_WHAT YOU SHOULD DO_:
One exact copy of the listing is needed. It should contain no pictures.

▼

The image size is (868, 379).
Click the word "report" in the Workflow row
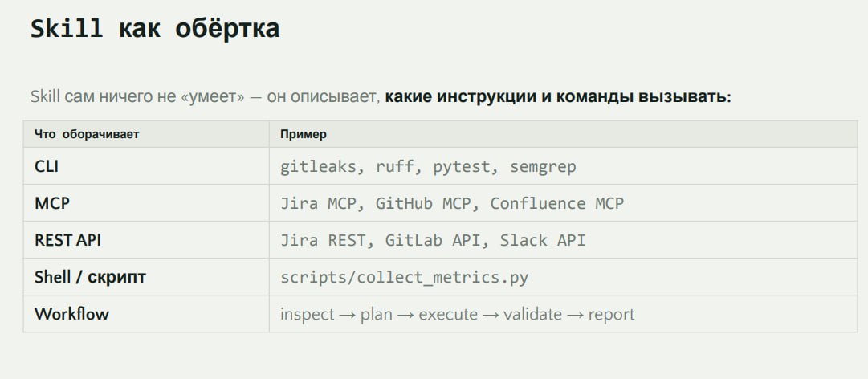[x=611, y=314]
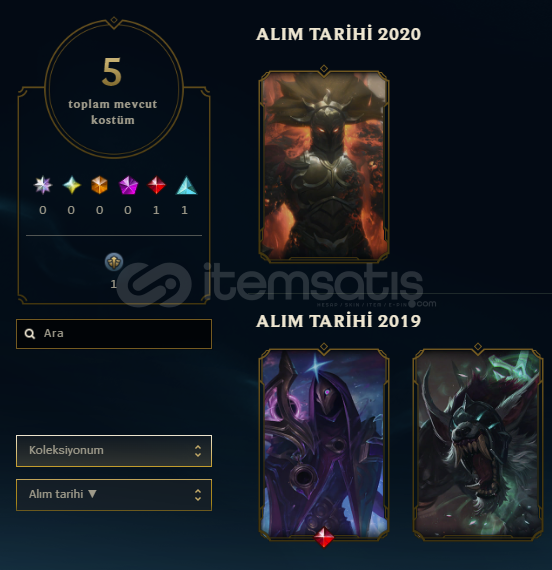Select the yellow four-point rarity gem icon

72,185
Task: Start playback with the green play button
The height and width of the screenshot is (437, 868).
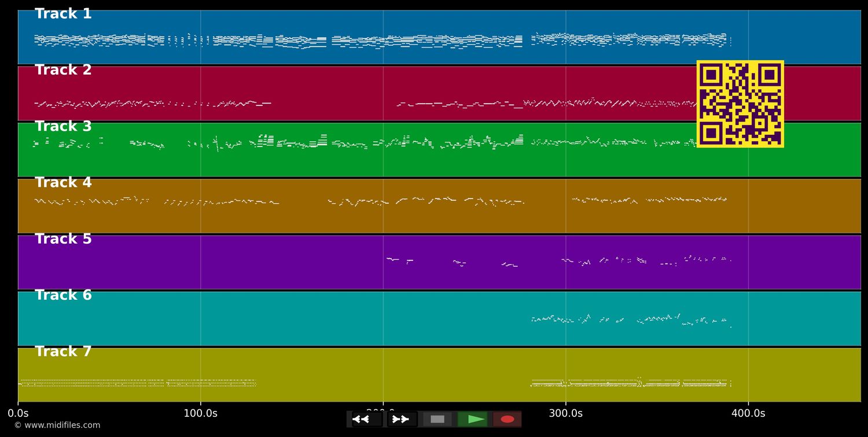Action: click(x=472, y=419)
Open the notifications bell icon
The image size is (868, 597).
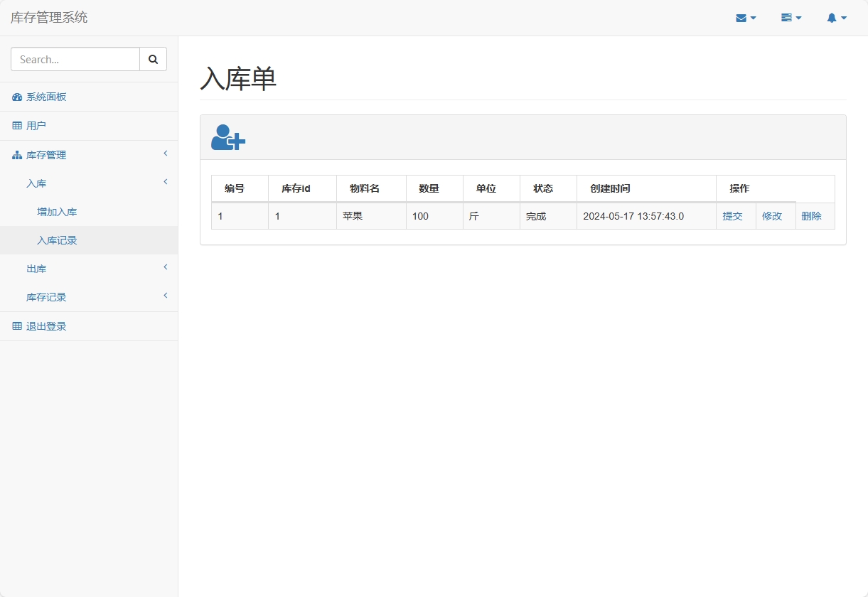[832, 17]
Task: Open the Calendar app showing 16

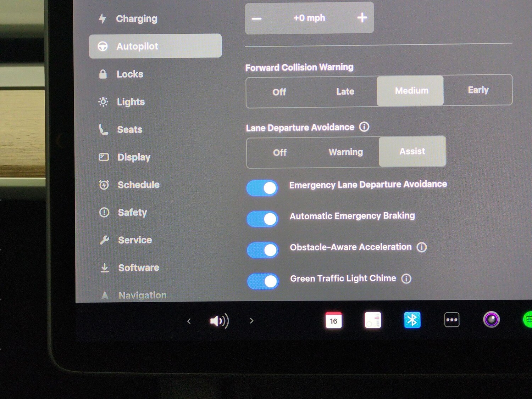Action: click(x=333, y=320)
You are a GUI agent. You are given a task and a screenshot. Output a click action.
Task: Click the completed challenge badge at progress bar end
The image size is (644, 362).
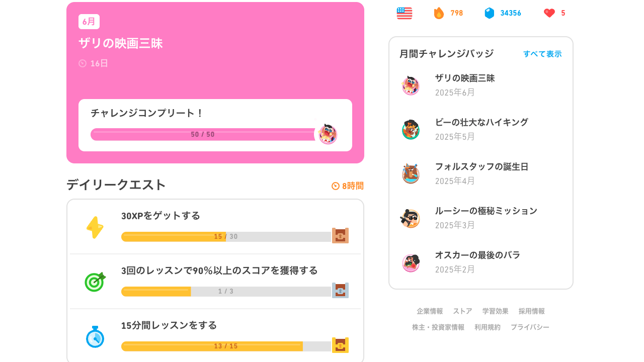(x=328, y=134)
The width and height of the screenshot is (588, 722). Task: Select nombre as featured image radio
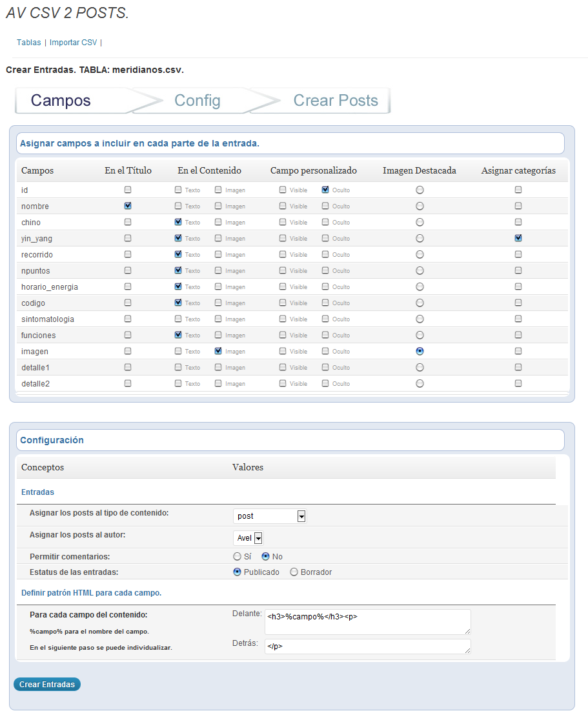pos(420,206)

▲

_SOLUTION_:
The image size is (868, 379).
Click the word "report" in the Workflow row
[x=611, y=314]
Select the yellow four-point rarity gem icon

72,185
Task: Start playback with the green play button
The height and width of the screenshot is (437, 868).
Action: click(x=472, y=419)
Open the notifications bell icon
The image size is (868, 597).
[832, 17]
Task: Open the Calendar app showing 16

Action: click(x=333, y=320)
You are a GUI agent. You are given a task and a screenshot. Output a click action.
Task: Click the completed challenge badge at progress bar end
The image size is (644, 362).
(x=328, y=134)
The width and height of the screenshot is (588, 722). Task: Select nombre as featured image radio
pos(420,206)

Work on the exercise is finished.